WIT retained less than €1m from €65m sale of firm developed on its campus

ArcLabs innovation centre at Waterford Institute of Technology has been home to more than 60 start-up companies, including FeedHenry Ltd.

ArcLabs innovation centre at Waterford Institute of Technology has been home to more than 60 start-up companies, including FeedHenry Ltd.

 

Waterford Institute of Technology (WIT) retained less than €1 million from the €65 million sale of a spin-out company developed on its campus, according to a special report by the Comptroller and Auditor General (C&AG).

The report also raises concerns over the WIT’s governing body’s lack of oversight of the sale, including issues such as changes to the institute’s equity stake and conflicts of interest involving senior staff members.

WIT’s current president, Willy Donnelly, was vice-president of research at the time of the sale and personally benefited from the transaction.
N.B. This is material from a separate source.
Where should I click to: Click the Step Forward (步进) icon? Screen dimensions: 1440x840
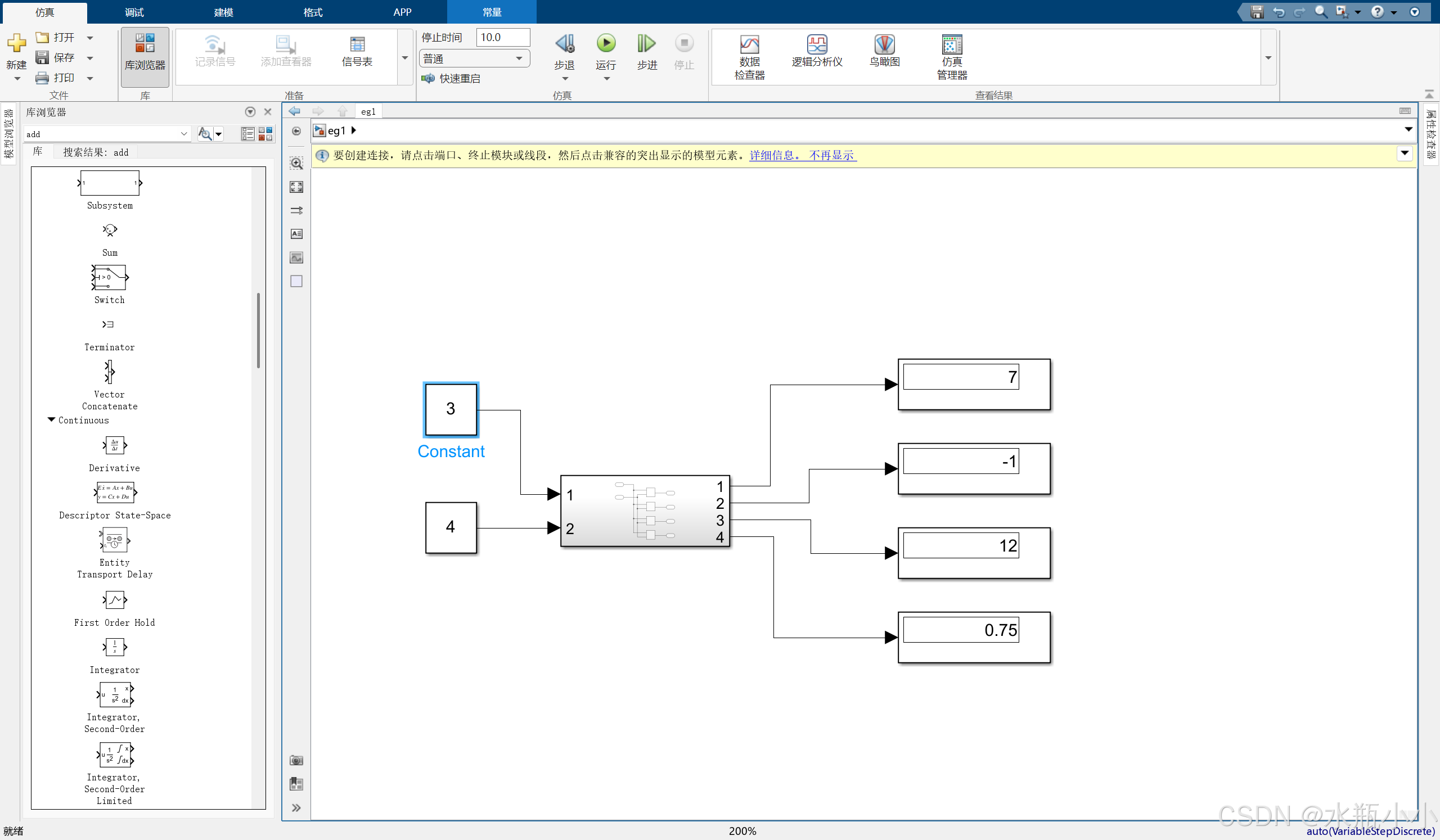[x=646, y=43]
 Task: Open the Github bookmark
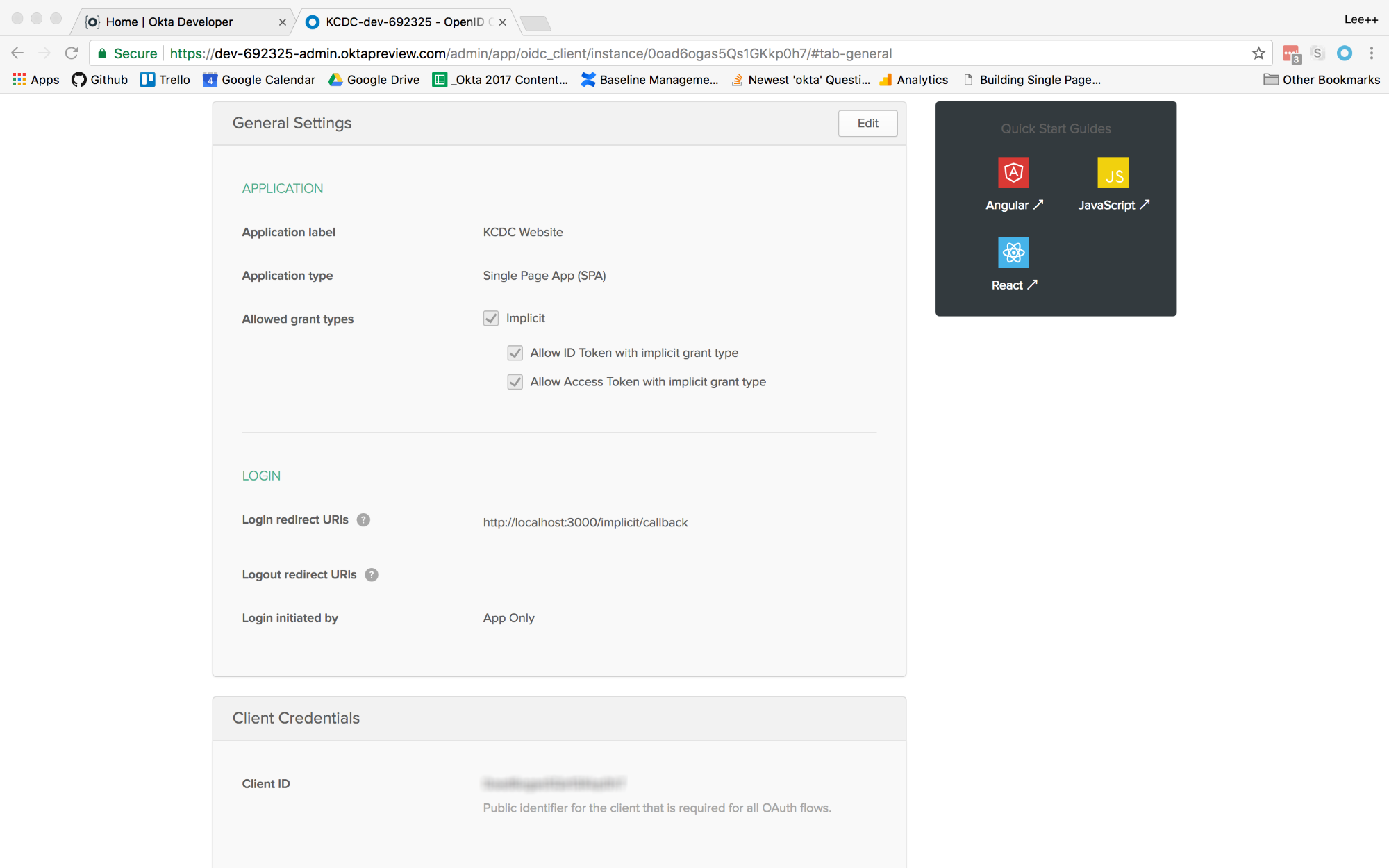tap(100, 80)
Mr Donnelly has previously told the Public Accounts Committee that protocols were in place at the time to manage any such conflicts of interest.

FeedHenry Ltd, a mobile software company, was sold to a US multinational technology company for a about €63.5 million in 2014.

WIT’s governing body adopted a commercialisation policy in February 2010 setting out how conflicts of interest should be managed.

It also said the institute should consider a 15 per cent equity stake in spin-outs to be appropriate in return for assignment of its intellectual property (IP).

Agreed reduction

While a licence agreement between the institute and FeedHenry Ltd in July 2010 provided for the institute to take a 15 per cent share of the equity, WIT agreed in December 2010 to a reduced equity stake of 10.8 per cent.

The basis for the agreed reduction in equity was not documented, the C&AG report states.

The report adds that the governing body is ultimately responsible for the institute’s governance and for the protection of its assets.

However, it was not involved in any of the key decisions made during the commercialisation and assignment of the FeedHenry IP.

“Due to the potential value of the technology, the departure from policy on the share of equity and the fact that senior management had conflicts of interest through personal shareholdings, the governing body should have been actively overseeing the process,” the report states.

The C&AG examination also found neither institute nor national policies deal with situations where staff members have significant personal interests in companies acquiring IP from their employer organisation.

The report adds that negotiations for the rights to use the FeedHenry IP were led on the WIT’s behalf by the then secretary/financial controller, who was not a shareholder in any spin-outs.

Negotiation details

While WIT’s then vice-president for research – Mr Donnelly – was a shareholder in FeedHenry Ltd, he was not formally involved in the negotiations with the company.

Many of the details of the negotiations were managed by officials from the research office.

These officials reported to the secretary/financial controller in respect of those issues, but in all other respects reported to the vice-president for research.

Following the sale of FeedHenry Ltd, the report states that WIT received €1.6 million in respect of its shareholding.

The Institute retained €951,000 from the proceeds of the sale of its interest in FeedHenry Ltd.